PAGE EXCERPT:
The 230V 165mA point for the LF sections does not look so bad to me... maybe a bit of expansion effect, which could be good for counteracting some evil within the LF drivers.
If I understand right, the full range Melquiades moves the operating point just a little bit to the left. Not super unlinear either.
If those lamps would behave better than to burn up some 40 watts in each heater alone, I would be very interested in the super melquiades design!

Posted by Romy the Cat on 03-20-2006

OK, first off all I have moved the latest posts to the “How to drive 6C33C” thread.

Regarding the operation point. My initial intention was to give Melquiades’ output as ML2 did: 175V, .310mA. What is important is to understand that for LF channel I would like to have much power as I could get, within the audible limits and reasons. I never dialed up power with LF channel but juts dumpling, which forced me to order two separate transformers, unfortunately. For the MF and Upper bass channels I really did not care about power and was only conserved about the relations about the harmonic correctness and “speed”. Another reasons why I did not care about the operation point in the beginning because with 8 sections of the Landhale transformers and 100-150mA of the spare gap size it is possible to configure any imaginable loading and play with different currents. 

The Milq’s design goes not really cares about the operation point of the output stage and when the amp was done it was spent quite a lot of time and efforts to fine what would be more suitable to drive that 6C33C. So, my operation points are juts what I ended up due to the experiments and listening and not something that I believe “should be”. BTW, the Super Melquiades plate transformers are 1A with triple secondary: 330V, 300V and 270V, minus the drooping in the rectification and LCRC: 10H -100uF - 50R – 10.000uF

 Ronnie wrote:
The 230V 165mA point for the LF sections does not look so bad to me...

Ronnie, do not forget that the 130mA or 165mA for “bad electicity” is the operation for the MF channels. The MF channels are ½ of the 6C33C, not a whole 6C33C.

 guy sergeant wrote:
I haven't measured anything I was just looking at the data sheet for the valve.

REQUIREMENT 1:
In the amplifier forum excerpt, what are the secondary voltages of the Super Melquiades plate transformers?
REQUIREMENT 2:
Summarize the amplifier forum excerpt in three sentences.
REQUIREMENT 3:
Extend the amplifier forum excerpt with a few more sentences, picking up right after its final line.
The rows that come next have no connection to the amplifier forum excerpt.

RECORD LIST:
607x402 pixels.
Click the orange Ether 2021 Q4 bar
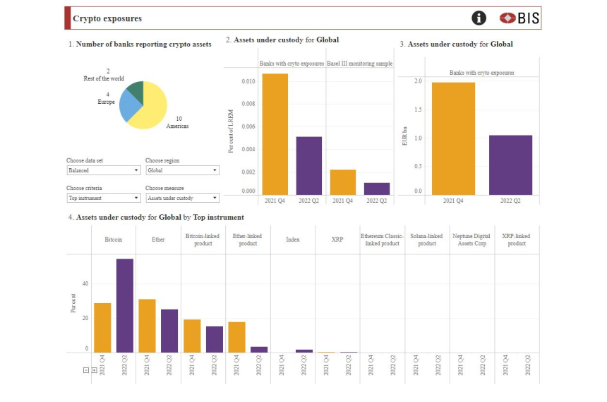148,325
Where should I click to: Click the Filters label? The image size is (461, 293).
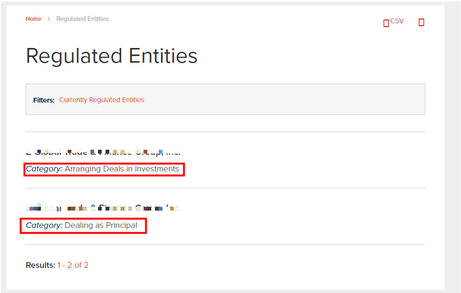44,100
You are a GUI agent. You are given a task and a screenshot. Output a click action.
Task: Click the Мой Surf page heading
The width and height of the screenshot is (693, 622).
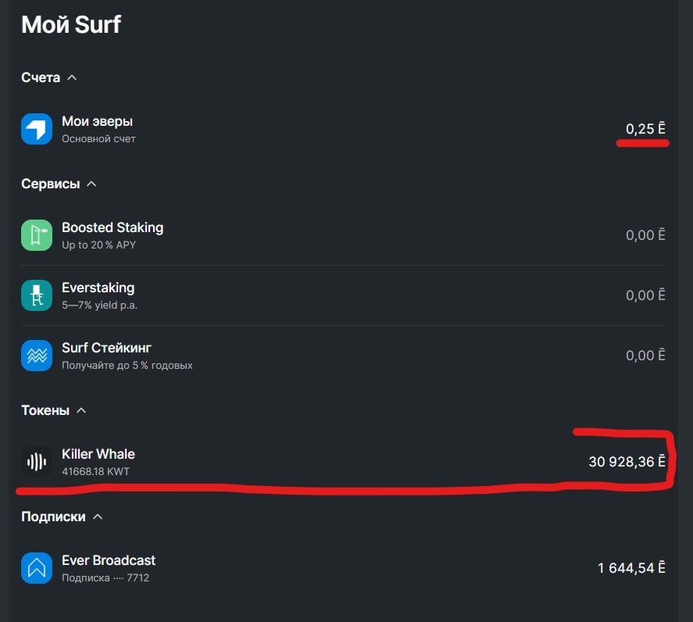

RESPONSE 1:
The secondaries are 330V, 300V and 270V, on a 1A transformer.

RESPONSE 2:
One poster thinks the 230V 165mA operating point for the LF sections looks acceptable and would be very interested in the Super Melquiades design if the tubes did not burn about 40 watts in each heater. Romy the Cat answers that the operating points came from experiments and listening, with the LF channel meant to get as much power as possible and the MF and upper bass channels tuned for harmonic correctness and speed. He adds that the 130mA or 165mA figures apply to the MF channels, which use half of a 6C33C rather than a whole one.

RESPONSE 3:
I do not know what you fantasy yourself. I have very little understanding it interest to looking at the distortions patter. They are juts numbers. Put the amps in bath and measure it’s water displacement and then claim that it does 63.473 of “something”. That “something” has as much to do with Sound as temperature in Sahara desert relates to appetite of polar bears in Antarctica. BTW, if it does means anything (not for me though) then I might tell that when the Melquiades and Super Melquiades were made Dima and I spent quite few affords/time to run different tests with generator and scope. We did not measure the distortions but Dima has a lot of experience to interpret those images and he told that the Milq at full power has around 5% of distortions, whatever it means


 guy sergeant wrote:
When I get around to making these I shall make them as close as possible to your detailed design. I want them to be representative of what you are listening to so I can better understand the elements of playback you feel are important. There doesn't seem to be any point in changing anything.

Guy, all that I can tell you that you use completely WRONG motivations and if your want to have a replica of what I’m listening then do not west your time. It is completely idiotic intention to subscribe Romy the Cat’s believe in sound, some kind of Framer’s believe in sound of a believe in sound of some kind of Moron from AA. The only motivation that you should have would be your implicit nailing down what exactly is wrong with your current amplifier, what exactly you would like to change and in which direction. There was nothing more inelegant ever written about audio upgrades then this:

http://www.goodsoundclub.com/TreeItem.aspx?postID=432#432

Once again, my feelings of importance should not bother you. Develop your own and follow them. Read agene the release notes for the Milq. The Melquiades meant for the people who have objectives, not just the blind frustrations….

Rgs,
Romy the Cat

Posted by hagtech on 03-21-2006
I think there is a definate trend here regarding distortions that cannot be ignored.  Guy, you pointed out some excessive 2nd order harmonics with the Melq bias point.  Hey, maybe so.  I haven't really looked into this tube - but I just might.  Been wondering how to make a decent SET, didn't want to get into 2000V region.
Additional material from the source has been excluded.